I looked over at him to see if he was joking. “You were a headbanger?”
“Yeah. I had a mullet and everything. I
spent every Saturday night at Hammerjacks up in Baltimore.” He reached into the guinea-pig box and let Hugo sniff him. “Those were the days.”
“Are you serious?”
“Of course I’m serious. You don’t believe me?”
“I’m not sure.”
He pushed up his shirtsleeve. “Can you see that?”
I looked closely. Faintly on his skin there was the shadow of some kind of skull-and-sword tattoo, just under his shoulder. “Yeah, a little.”
“That one didn’t remove very well. I used to have six. Now I only have three.”
“You had them removed?”
“Yeah. They weren’t very professional-looking.”
“Where are the other three?”
He blushed. “They’re under my shirt.”
“Oh.” The microwave timer went off. “I’ll go get the popcorn.”
We settled down on the sofa with the bowl of popcorn between us. Pepper came over and plunked herself down on my lap. Jerry ran his hand over Socks, who had curled up beside him. I didn’t care what Lauren said about men and cats—a guy who was nice to my pets was a guy I would have a hard time not liking. The cats liked him, too. Socks rolled over to get her neck scratched and nearly fell off the sofa.

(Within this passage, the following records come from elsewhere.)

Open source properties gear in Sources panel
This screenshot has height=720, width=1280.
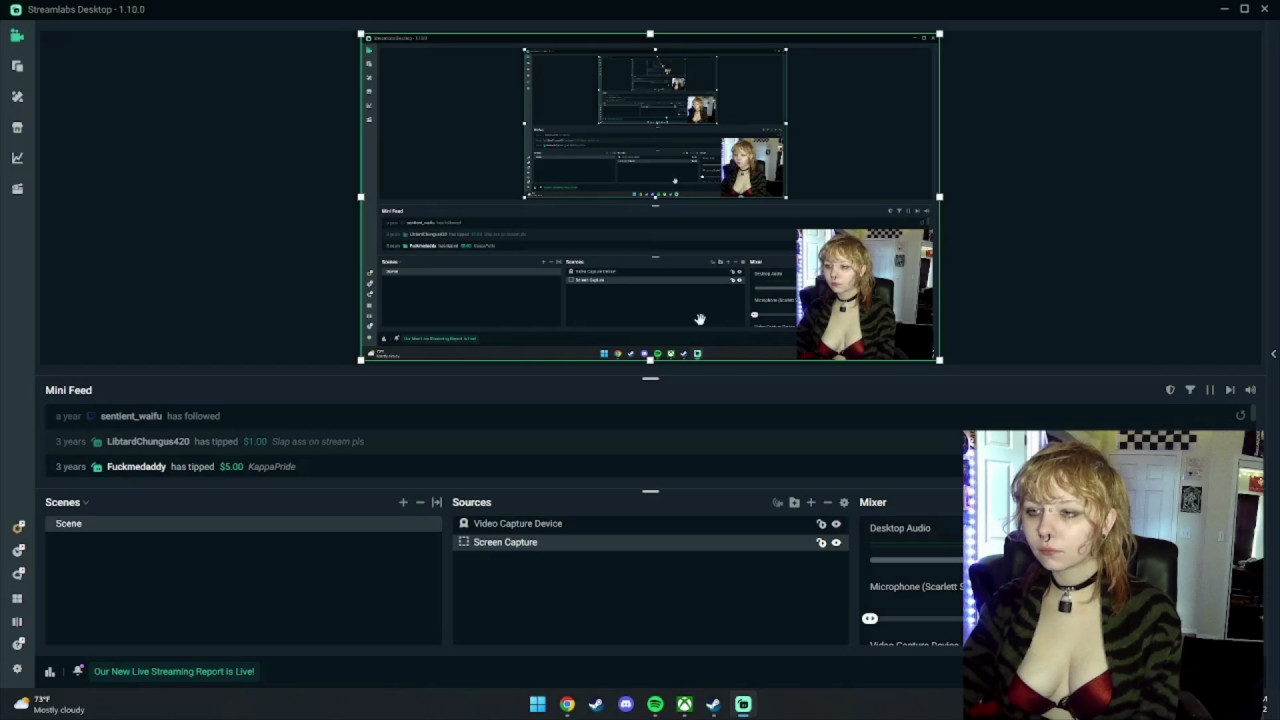[x=844, y=502]
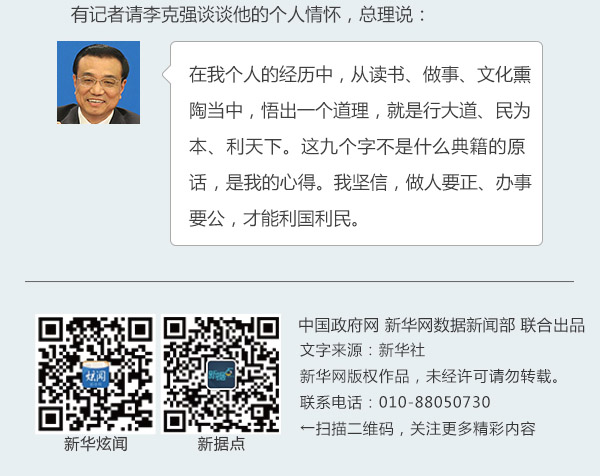Click the quote line containing 行大道、民为本

pos(360,111)
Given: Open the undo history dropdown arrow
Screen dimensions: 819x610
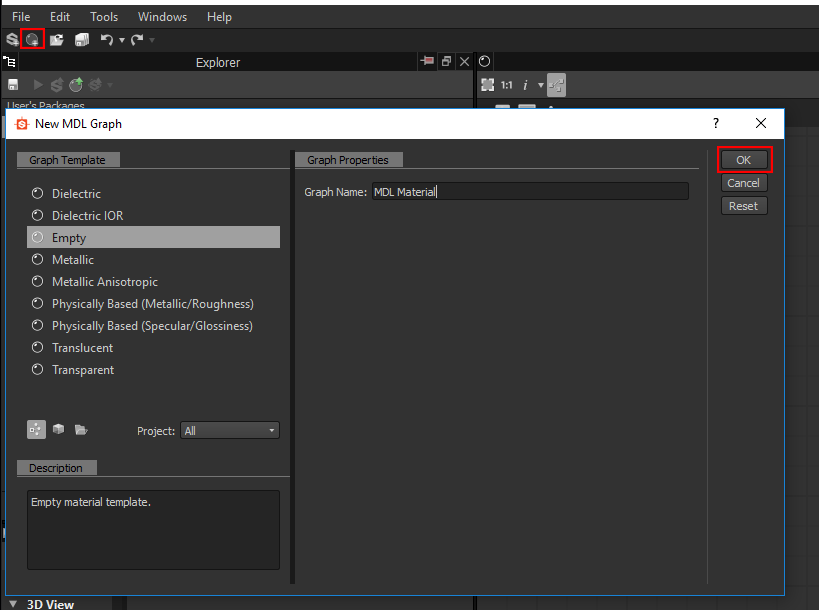Looking at the screenshot, I should (x=122, y=40).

“This week on Belle of Georgia,” intoned the voice-over, “a very special first date…a candlelit evening…and an unforgettable showdown between the Rebel ladies and their Yankee sisters!”
With that, my sister’s face appeared on the screen, her blond hair flipping around her smooth spa-treated shoulders, her eyes almost lost in an angry, eyeliner-darkened squint. “You little butt-kissing lesbian bitch!” she screamed.
“Uh-oh,” I said.
“Don’t tell me that’s your sister,” said Jerry.
“That’s my sister.”
He took a handful of popcorn and shook it gradually into his mouth. “You sure you want me to stay for this?” he asked.
“Unless you’d rather not.”
“Are you kidding?” He reached for the remote between us and turned up the volume. “This I’ve got to see.”
As it turned out, it was Madison’s day to go out on a big romantic date with Rhett. They showed her getting ready in the mirrored dressing room, combing an off-center part into her long hair, penciling her eyebrows, complaining about the bad position of being chosen third when there were so many girls to come after her. “Tenth would have been better,” she said.